As Vassar students avidly watched the projected results on news networks on election night, no one could ignore the huge block of red states in the middle of the country, squeezing the tiny blue strips in the Northeast and West Coast into the outliers. The truth is, it is not New York or California that defines America, but what is called the religious heartland, where moral values play a larger role than the policies that they stand for in electing a candidate. 22 percent of voters in exit polls said that moral values were the most important issue when it came time to vote, more than the twenty percent that said the economy and jobs were more important. Essentially, what Americans voted against seeing gay men kissing in the streets or women aborting fetuses, or any other ethical issue that has caused a deep divide. Is this equality in determining that homosexuals should not be given the right to marry, or freedom in denying women the right to choose?

It is clear that moral issues were a decisive factor in this election, as Bush had support not only from his conservative base, but also an increase in support from Latino, Catholic, Jewish, urban, and female voters. He gained 48 percent of the female vote, up five percent from 2000; he increased nine points in the Latino vote to get 44 percent to Kerry’s 53 percent; he was also up five points among Catholic voters, winning the Catholic vote marginally against Kerry, a Catholic himself. Among regular churchgoers, he was a full 22 points ahead of Kerry. Bush has exploited his faith to stay in office according to some religious leaders; he has used God as justification in going to war and endangering our soldiers and civilians.

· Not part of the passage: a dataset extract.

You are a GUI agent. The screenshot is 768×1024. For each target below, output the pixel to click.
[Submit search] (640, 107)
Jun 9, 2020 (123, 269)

While this country supposedly prides its democracy for a separation of church and state, we are witnessing religion seeping back into politics. Now we must ask ourselves: Is this acceptable?

Historically speaking, this should come as no surprise. Our so-called moral values have dictated the last 400 years of America’s development. A quick and cursory rundown: settlers came over to escape religious persecution and practice their faith as they wished; we then enforced our “civilized society” by wiping out Native Americans or Christianizing the ones that were left; the Civil War was fought when the South tried to gallantly protect their ideals, involving the enslavement of Africans for the purpose of cash-crop profit; women were denied the vote because they were viewed as constitutionally inferior to men; Prohibition in the 1920s was enforced by Christian moralists who were disgusted by the evils of drinking; the list goes on and on. Our “morals” have just been a means to the continuation of inequality that keep us in our comfort zone so that we will not have to look at issues from a different perspective and be faced with the possibility that we are wrong.

This also exposes hypocrisy in America’s line of thinking; while it is acceptable to elect a president based on his faith (or namely, the Christian faith), we regard governments that are overtly intertwined with religion as archaic, backwards and totalitarian (i.e. Islamic governments in the Middle East). However, we have proven ourselves to be no more educated and free-thinking in our “democratic” politics if the religious values of a certain sect, such as the right-wing Christians, dictates the lifestyles of all American people, regardless of social or economic background or spiritual beliefs. Should the right wing be able to dictate to nonbelievers that stem cell research and abortion are unethical because we are tampering with God’s design? Should President Bush be able to say to the Muslims, Jews and atheists of this country that it is a Christian God’s will that he should go to war in Iraq?

Clearly, this is a time for contention between the religious right and the rest of the country. As Matthew Crenson, a political science professor at Johns Hopkins, puts it, “It means there’s a deep divide in this country. But it goes deeper than politics, it’s what some people would call a culture war.” Bush will never be able to unite this country if he continues to alienate half of the population with morals that they do not share.